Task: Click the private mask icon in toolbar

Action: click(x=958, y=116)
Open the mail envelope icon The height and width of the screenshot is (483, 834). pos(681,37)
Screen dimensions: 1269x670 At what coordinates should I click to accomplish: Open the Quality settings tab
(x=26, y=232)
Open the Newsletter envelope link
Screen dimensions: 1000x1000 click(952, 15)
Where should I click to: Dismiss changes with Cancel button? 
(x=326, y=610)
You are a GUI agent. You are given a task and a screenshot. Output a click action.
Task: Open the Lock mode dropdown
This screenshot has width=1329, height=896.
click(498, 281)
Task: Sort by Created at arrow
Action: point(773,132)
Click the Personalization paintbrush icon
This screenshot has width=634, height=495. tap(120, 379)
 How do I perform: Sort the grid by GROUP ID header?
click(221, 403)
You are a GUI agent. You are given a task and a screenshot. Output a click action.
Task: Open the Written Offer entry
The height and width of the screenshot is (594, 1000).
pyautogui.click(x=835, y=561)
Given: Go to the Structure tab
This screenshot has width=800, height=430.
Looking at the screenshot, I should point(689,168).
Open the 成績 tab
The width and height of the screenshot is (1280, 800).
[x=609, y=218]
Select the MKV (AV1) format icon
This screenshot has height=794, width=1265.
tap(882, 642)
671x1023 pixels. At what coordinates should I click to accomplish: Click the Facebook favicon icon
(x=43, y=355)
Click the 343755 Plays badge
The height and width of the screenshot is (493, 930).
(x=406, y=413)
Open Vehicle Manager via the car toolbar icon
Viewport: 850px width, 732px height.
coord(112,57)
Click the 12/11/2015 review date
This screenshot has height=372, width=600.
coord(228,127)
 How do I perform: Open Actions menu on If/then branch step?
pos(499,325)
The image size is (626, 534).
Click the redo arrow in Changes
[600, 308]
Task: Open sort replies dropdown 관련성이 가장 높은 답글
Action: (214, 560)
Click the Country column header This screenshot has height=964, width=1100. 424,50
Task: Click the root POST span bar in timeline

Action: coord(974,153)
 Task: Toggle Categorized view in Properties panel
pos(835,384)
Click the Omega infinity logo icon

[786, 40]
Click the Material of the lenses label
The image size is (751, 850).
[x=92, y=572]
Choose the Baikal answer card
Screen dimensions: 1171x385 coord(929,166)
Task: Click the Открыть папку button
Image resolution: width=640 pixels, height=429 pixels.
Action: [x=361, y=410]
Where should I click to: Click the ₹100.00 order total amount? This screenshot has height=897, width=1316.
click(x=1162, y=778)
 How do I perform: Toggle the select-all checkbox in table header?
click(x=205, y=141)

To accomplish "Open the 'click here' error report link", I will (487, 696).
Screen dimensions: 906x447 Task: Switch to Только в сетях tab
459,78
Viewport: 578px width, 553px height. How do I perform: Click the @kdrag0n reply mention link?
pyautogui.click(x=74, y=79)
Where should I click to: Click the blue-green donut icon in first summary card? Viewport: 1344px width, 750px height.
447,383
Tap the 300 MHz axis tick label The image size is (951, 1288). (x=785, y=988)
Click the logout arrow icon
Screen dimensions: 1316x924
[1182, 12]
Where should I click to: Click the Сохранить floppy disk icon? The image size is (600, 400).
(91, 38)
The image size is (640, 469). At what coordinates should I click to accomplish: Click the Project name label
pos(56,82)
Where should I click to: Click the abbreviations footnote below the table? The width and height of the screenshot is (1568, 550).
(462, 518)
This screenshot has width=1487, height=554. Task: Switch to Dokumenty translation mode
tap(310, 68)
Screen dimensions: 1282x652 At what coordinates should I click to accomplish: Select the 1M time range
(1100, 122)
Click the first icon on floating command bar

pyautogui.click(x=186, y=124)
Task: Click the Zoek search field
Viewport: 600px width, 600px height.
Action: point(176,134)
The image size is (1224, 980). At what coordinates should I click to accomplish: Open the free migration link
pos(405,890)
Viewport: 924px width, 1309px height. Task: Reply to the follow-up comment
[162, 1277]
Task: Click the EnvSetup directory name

+++

Your objective: Repeat all the material above, matching every character.

Reply:
Task: Click the private mask icon in toolbar

Action: click(x=958, y=116)
Open the mail envelope icon The height and width of the screenshot is (483, 834). pos(681,37)
Screen dimensions: 1269x670 At what coordinates should I click to accomplish: Open the Quality settings tab
(x=26, y=232)
Open the Newsletter envelope link
Screen dimensions: 1000x1000 click(952, 15)
Where should I click to: Dismiss changes with Cancel button? 
(x=326, y=610)
You are a GUI agent. You are given a task and a screenshot. Output a click action.
Task: Open the Lock mode dropdown
This screenshot has width=1329, height=896.
click(498, 281)
Task: Sort by Created at arrow
Action: point(773,132)
Click the Personalization paintbrush icon
This screenshot has width=634, height=495. tap(120, 379)
 How do I perform: Sort the grid by GROUP ID header?
click(221, 403)
You are a GUI agent. You are given a task and a screenshot. Output a click action.
Task: Open the Written Offer entry
The height and width of the screenshot is (594, 1000).
pyautogui.click(x=835, y=561)
Given: Go to the Structure tab
This screenshot has width=800, height=430.
Looking at the screenshot, I should point(689,168).
Open the 成績 tab
The width and height of the screenshot is (1280, 800).
[x=609, y=218]
Select the MKV (AV1) format icon
This screenshot has height=794, width=1265.
tap(882, 642)
671x1023 pixels. At what coordinates should I click to accomplish: Click the Facebook favicon icon
(x=43, y=355)
Click the 343755 Plays badge
The height and width of the screenshot is (493, 930).
(x=406, y=413)
Open Vehicle Manager via the car toolbar icon
Viewport: 850px width, 732px height.
coord(112,57)
Click the 12/11/2015 review date
This screenshot has height=372, width=600.
coord(228,127)
 How do I perform: Open Actions menu on If/then branch step?
pos(499,325)
The image size is (626, 534).
Click the redo arrow in Changes
[600, 308]
Task: Open sort replies dropdown 관련성이 가장 높은 답글
Action: (214, 560)
Click the Country column header This screenshot has height=964, width=1100. 424,50
Task: Click the root POST span bar in timeline

Action: coord(974,153)
 Task: Toggle Categorized view in Properties panel
pos(835,384)
Click the Omega infinity logo icon

[786, 40]
Click the Material of the lenses label
The image size is (751, 850).
[x=92, y=572]
Choose the Baikal answer card
Screen dimensions: 1171x385 coord(929,166)
Task: Click the Открыть папку button
Image resolution: width=640 pixels, height=429 pixels.
Action: [x=361, y=410]
Where should I click to: Click the ₹100.00 order total amount? This screenshot has height=897, width=1316.
click(x=1162, y=778)
 How do I perform: Toggle the select-all checkbox in table header?
click(x=205, y=141)

To accomplish "Open the 'click here' error report link", I will (487, 696).
Screen dimensions: 906x447 Task: Switch to Только в сетях tab
459,78
Viewport: 578px width, 553px height. How do I perform: Click the @kdrag0n reply mention link?
pyautogui.click(x=74, y=79)
Where should I click to: Click the blue-green donut icon in first summary card? Viewport: 1344px width, 750px height.
447,383
Tap the 300 MHz axis tick label The image size is (951, 1288). (x=785, y=988)
Click the logout arrow icon
Screen dimensions: 1316x924
[1182, 12]
Where should I click to: Click the Сохранить floppy disk icon? The image size is (600, 400).
(91, 38)
The image size is (640, 469). At what coordinates should I click to accomplish: Click the Project name label
pos(56,82)
Where should I click to: Click the abbreviations footnote below the table? The width and height of the screenshot is (1568, 550).
(462, 518)
This screenshot has width=1487, height=554. Task: Switch to Dokumenty translation mode
tap(310, 68)
Screen dimensions: 1282x652 At what coordinates should I click to accomplish: Select the 1M time range
(1100, 122)
Click the first icon on floating command bar

pyautogui.click(x=186, y=124)
Task: Click the Zoek search field
Viewport: 600px width, 600px height.
Action: point(176,134)
The image size is (1224, 980). At what coordinates should I click to accomplish: Open the free migration link
pos(405,890)
Viewport: 924px width, 1309px height. Task: Reply to the follow-up comment
[162, 1277]
Task: Click the EnvSetup directory name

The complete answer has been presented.